- [Task objective] Faithfully repeat all of the records, as they are written below.

(Dataset items)
===============
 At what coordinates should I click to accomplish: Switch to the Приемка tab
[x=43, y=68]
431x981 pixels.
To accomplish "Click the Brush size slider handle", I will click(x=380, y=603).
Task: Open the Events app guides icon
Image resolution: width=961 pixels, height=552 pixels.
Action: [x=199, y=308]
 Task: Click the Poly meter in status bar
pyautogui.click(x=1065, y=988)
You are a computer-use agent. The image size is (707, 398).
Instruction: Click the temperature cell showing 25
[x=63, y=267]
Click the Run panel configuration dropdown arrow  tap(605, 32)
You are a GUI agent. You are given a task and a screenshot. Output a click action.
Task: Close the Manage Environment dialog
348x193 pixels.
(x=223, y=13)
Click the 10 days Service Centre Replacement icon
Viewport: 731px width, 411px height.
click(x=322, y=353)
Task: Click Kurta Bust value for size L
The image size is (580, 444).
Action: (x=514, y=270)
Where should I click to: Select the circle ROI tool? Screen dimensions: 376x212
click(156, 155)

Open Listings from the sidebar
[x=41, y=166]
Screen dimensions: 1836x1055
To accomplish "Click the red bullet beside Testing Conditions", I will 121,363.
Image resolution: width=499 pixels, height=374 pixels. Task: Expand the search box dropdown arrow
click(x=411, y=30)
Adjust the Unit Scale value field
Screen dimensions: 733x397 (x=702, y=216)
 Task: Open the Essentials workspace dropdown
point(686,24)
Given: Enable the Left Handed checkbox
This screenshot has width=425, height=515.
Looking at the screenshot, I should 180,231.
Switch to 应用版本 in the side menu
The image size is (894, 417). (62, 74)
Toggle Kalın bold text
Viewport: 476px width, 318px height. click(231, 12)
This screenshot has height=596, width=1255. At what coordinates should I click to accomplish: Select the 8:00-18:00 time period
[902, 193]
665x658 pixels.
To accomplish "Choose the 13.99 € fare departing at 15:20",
===============
- [Reply to the task]
 At what coordinates should I click to accomplish: Switch to the Приемка tab
[x=43, y=68]
431x981 pixels.
To accomplish "Click the Brush size slider handle", I will click(x=380, y=603).
Task: Open the Events app guides icon
Image resolution: width=961 pixels, height=552 pixels.
Action: [x=199, y=308]
 Task: Click the Poly meter in status bar
pyautogui.click(x=1065, y=988)
You are a computer-use agent. The image size is (707, 398).
Instruction: Click the temperature cell showing 25
[x=63, y=267]
Click the Run panel configuration dropdown arrow  tap(605, 32)
You are a GUI agent. You are given a task and a screenshot. Output a click action.
Task: Close the Manage Environment dialog
348x193 pixels.
(x=223, y=13)
Click the 10 days Service Centre Replacement icon
Viewport: 731px width, 411px height.
click(x=322, y=353)
Task: Click Kurta Bust value for size L
The image size is (580, 444).
Action: (x=514, y=270)
Where should I click to: Select the circle ROI tool? Screen dimensions: 376x212
click(156, 155)

Open Listings from the sidebar
[x=41, y=166]
Screen dimensions: 1836x1055
To accomplish "Click the red bullet beside Testing Conditions", I will 121,363.
Image resolution: width=499 pixels, height=374 pixels. Task: Expand the search box dropdown arrow
click(x=411, y=30)
Adjust the Unit Scale value field
Screen dimensions: 733x397 (x=702, y=216)
 Task: Open the Essentials workspace dropdown
point(686,24)
Given: Enable the Left Handed checkbox
This screenshot has width=425, height=515.
Looking at the screenshot, I should 180,231.
Switch to 应用版本 in the side menu
The image size is (894, 417). (62, 74)
Toggle Kalın bold text
Viewport: 476px width, 318px height. click(231, 12)
This screenshot has height=596, width=1255. At what coordinates should I click to accomplish: Select the 8:00-18:00 time period
[902, 193]
665x658 pixels.
To accomplish "Choose the 13.99 € fare departing at 15:20",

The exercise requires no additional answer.